I have a model that includes two GP kernels, as follows:
...
K_a = gp.kernels.RBF(input_dim=1)
K_a.lengthscale = PyroParam(dtensor(1.), constraint=constraints.interval(0.5, 5.0))
K_a.variance = PyroParam(dtensor(0.1), constraint=constraints.interval(0.001, 10.0))
cov_a = K_a(torch.arange(A, device=device)).contiguous()
with pyro.plate("ages", A):
f_tilde_a = pyro.sample("f_tilde_a", dist.Normal(dtensor(0.0), dtensor(1.0)))
f_age = pyro.deterministic(
"f_age", torch.linalg.cholesky(cov_a + torch.eye(A, device=device) * jitter) @ f_tilde_a.squeeze()
)
K_p = gp.kernels.RBF(input_dim=1)
K_p.lengthscale = PyroParam(dtensor(1.), constraint=constraints.interval(0.5, 5.0))
K_p.variance = PyroParam(dtensor(0.1), constraint=constraints.interval(0.001, 10.0))
with pyro.plate("players", P):
cov_p = K_p(torch.arange(S, device=device)).contiguous()
with pyro.plate("seasons", S):
f_tilde_p = pyro.sample("f_tilde_p", dist.Normal(dtensor(0.0), dtensor(1.0)))
f_stuff = pyro.deterministic(
"f_stuff", stuff_0 + torch.linalg.cholesky(cov_p + torch.eye(S, device=device) * jitter) @ f_tilde_p.squeeze()
)
However, when I fit the model and look at the parameter store, I only see one lengthscale and variance (with no indication as to which GP they belong to):
lengthscale tensor(0.5023, device='cuda:0', grad_fn=<AddBackward0>)
variance tensor(0.0010, device='cuda:0', grad_fn=<AddBackward0>)
AutoLowRankMultivariateNormal.loc Parameter containing:
tensor([-0.0150, -0.5806, -0.7582, ..., 0.0737, 0.0947, 0.0789],
device='cuda:0')
AutoLowRankMultivariateNormal.scale tensor([0.6778, 0.6832, 0.6049, ..., 0.4657, 0.4634, 0.4914], device='cuda:0')
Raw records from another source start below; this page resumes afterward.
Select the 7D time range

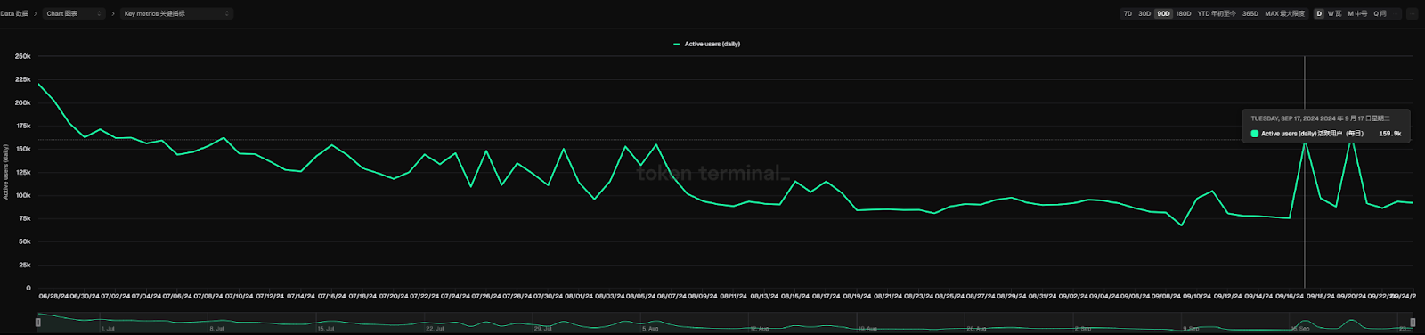point(1128,13)
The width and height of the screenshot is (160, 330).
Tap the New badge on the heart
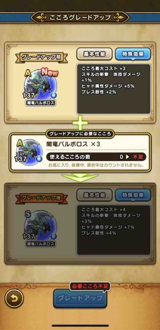(50, 72)
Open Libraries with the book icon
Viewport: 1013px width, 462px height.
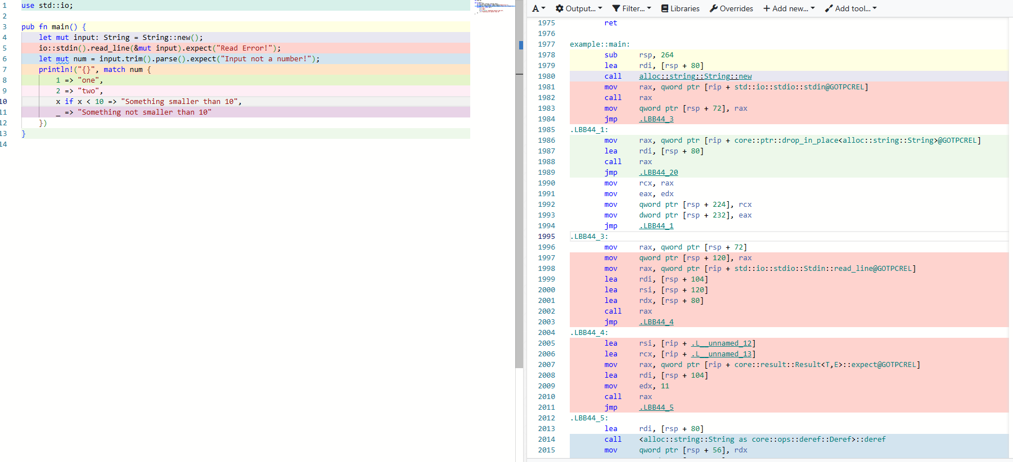[680, 8]
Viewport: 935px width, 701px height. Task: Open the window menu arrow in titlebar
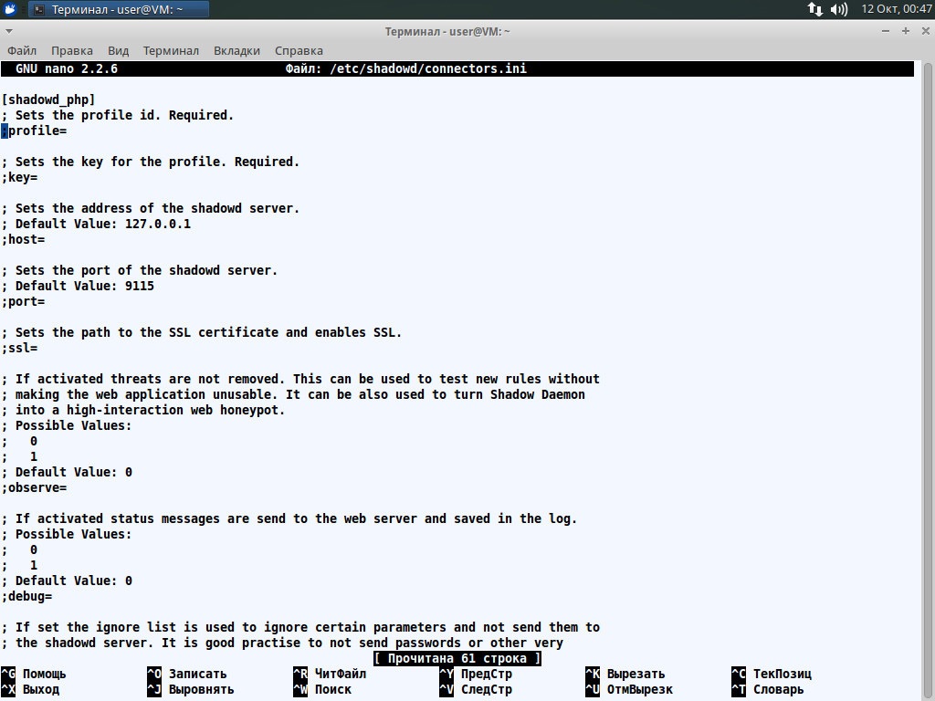tap(9, 31)
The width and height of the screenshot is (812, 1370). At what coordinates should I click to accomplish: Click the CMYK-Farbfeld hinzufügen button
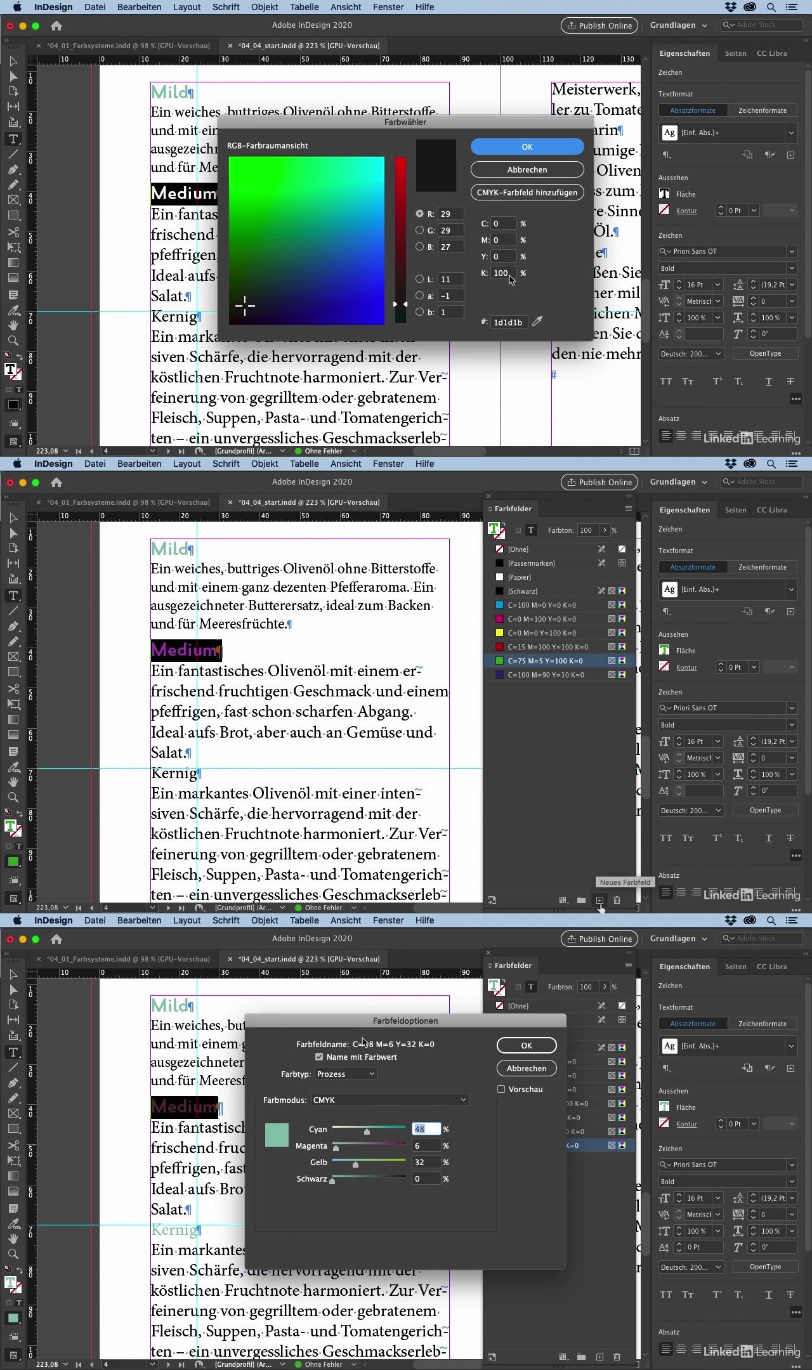[x=527, y=192]
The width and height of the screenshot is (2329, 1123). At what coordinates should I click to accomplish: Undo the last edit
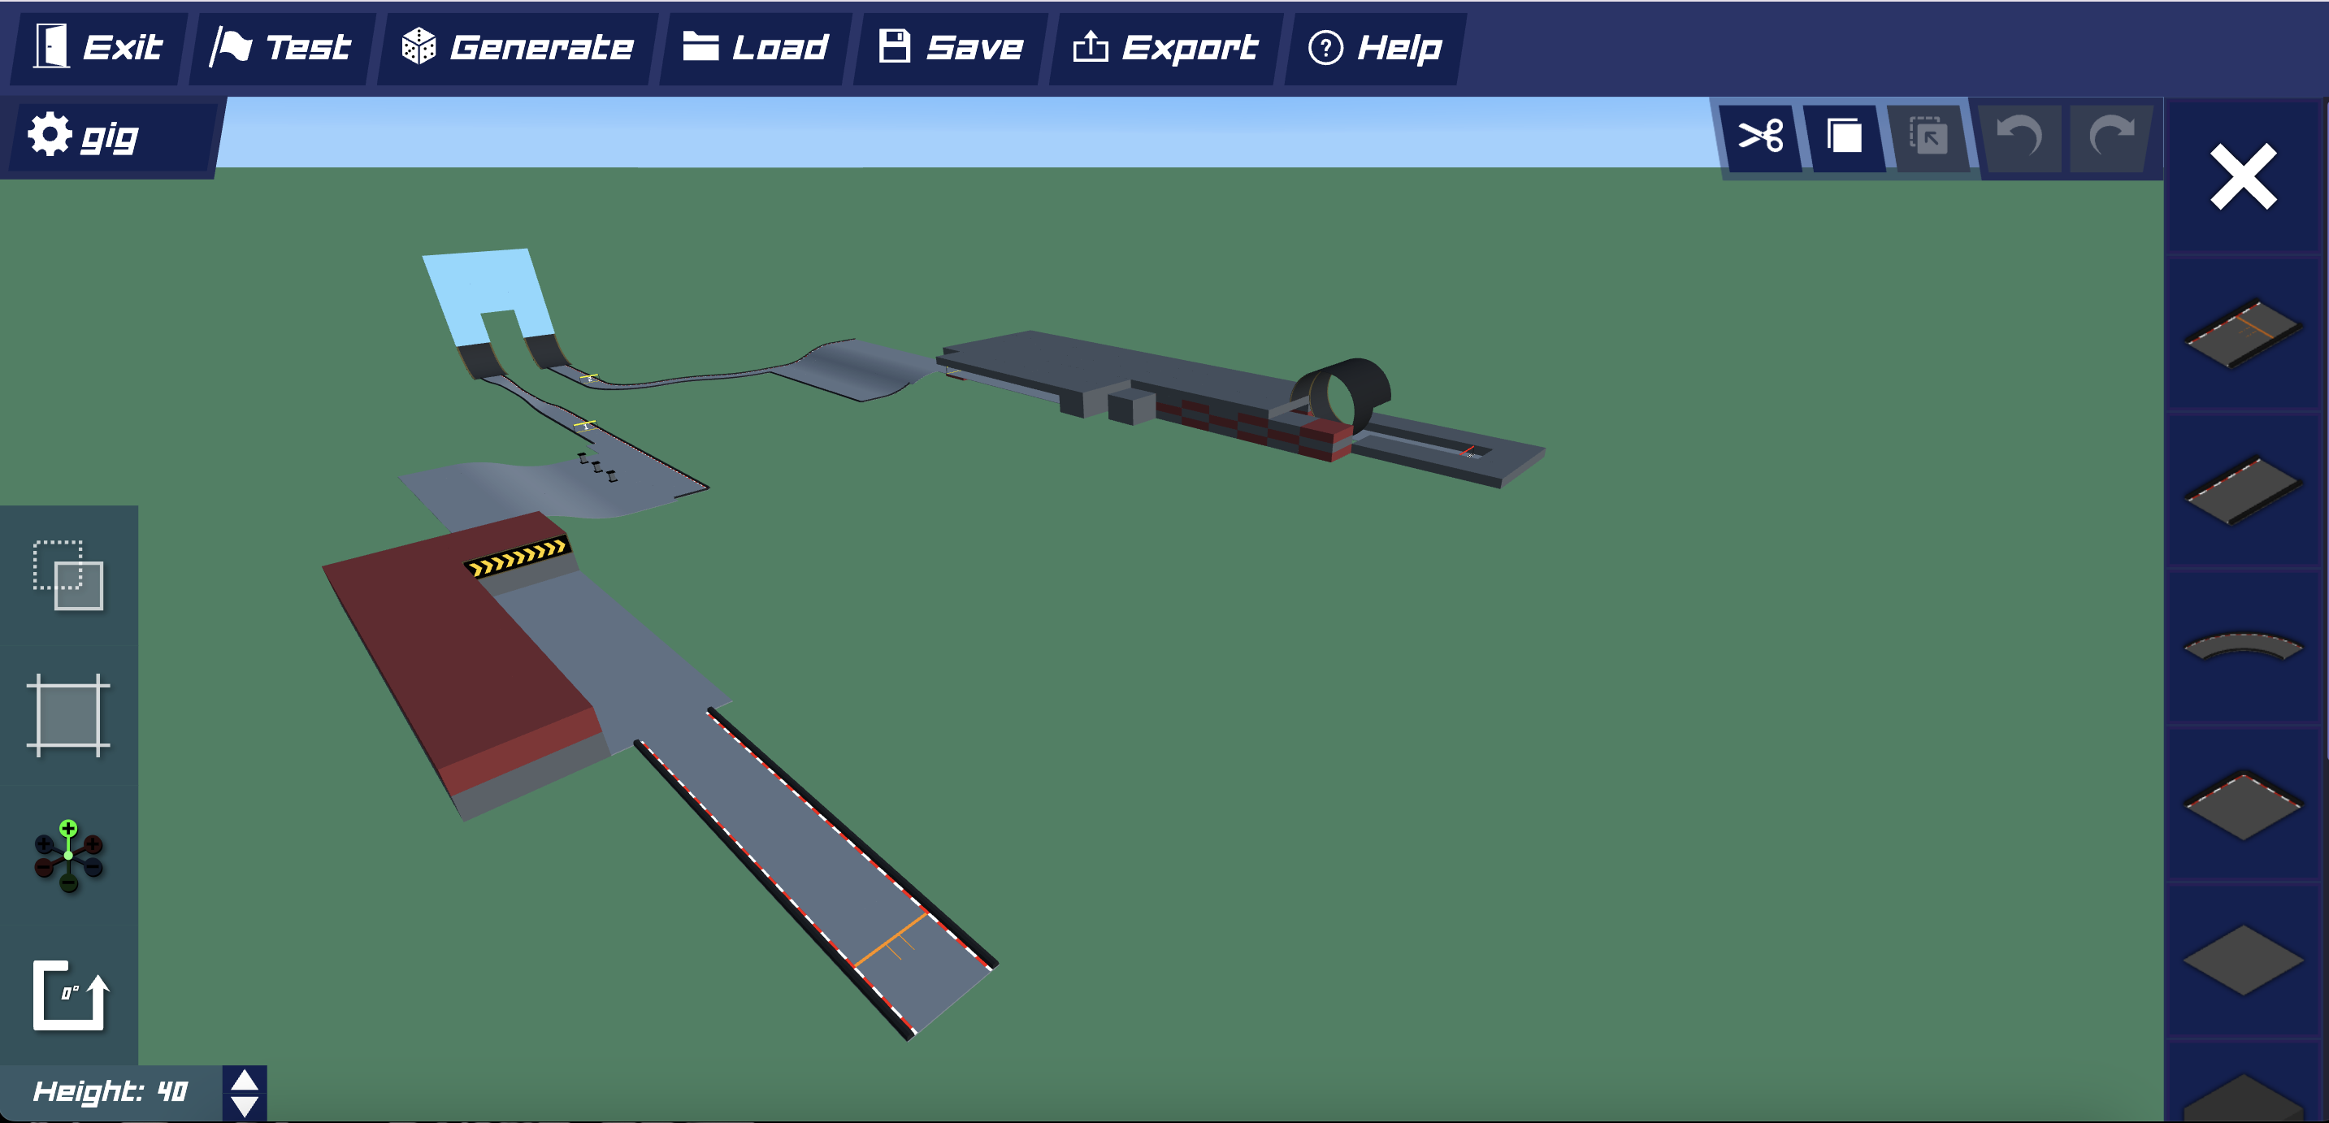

AutoLowRankMultivariateNormal.cov_factor Parameter containing:
tensor([[-0.0356, 0.0041, -0.0027, ..., 0.0121, 0.0309, -0.0333],
[-0.0033, 0.0542, -0.0080, ..., -0.0382, 0.0399, 0.0459],
[-0.0117, 0.0198, -0.0069, ..., -0.0160, 0.0110, 0.0161],
...,
[ 0.0417, -0.1485, -0.0494, ..., 0.0274, -0.0070, 0.0321],
[-0.0530, -0.0257, 0.0172, ..., -0.0857, 0.1026, -0.0106],
[-0.0333, -0.0978, 0.0684, ..., -0.0060, 0.0424, 0.0953]],
device='cuda:0')
How do I look at the parameter estimates for both components?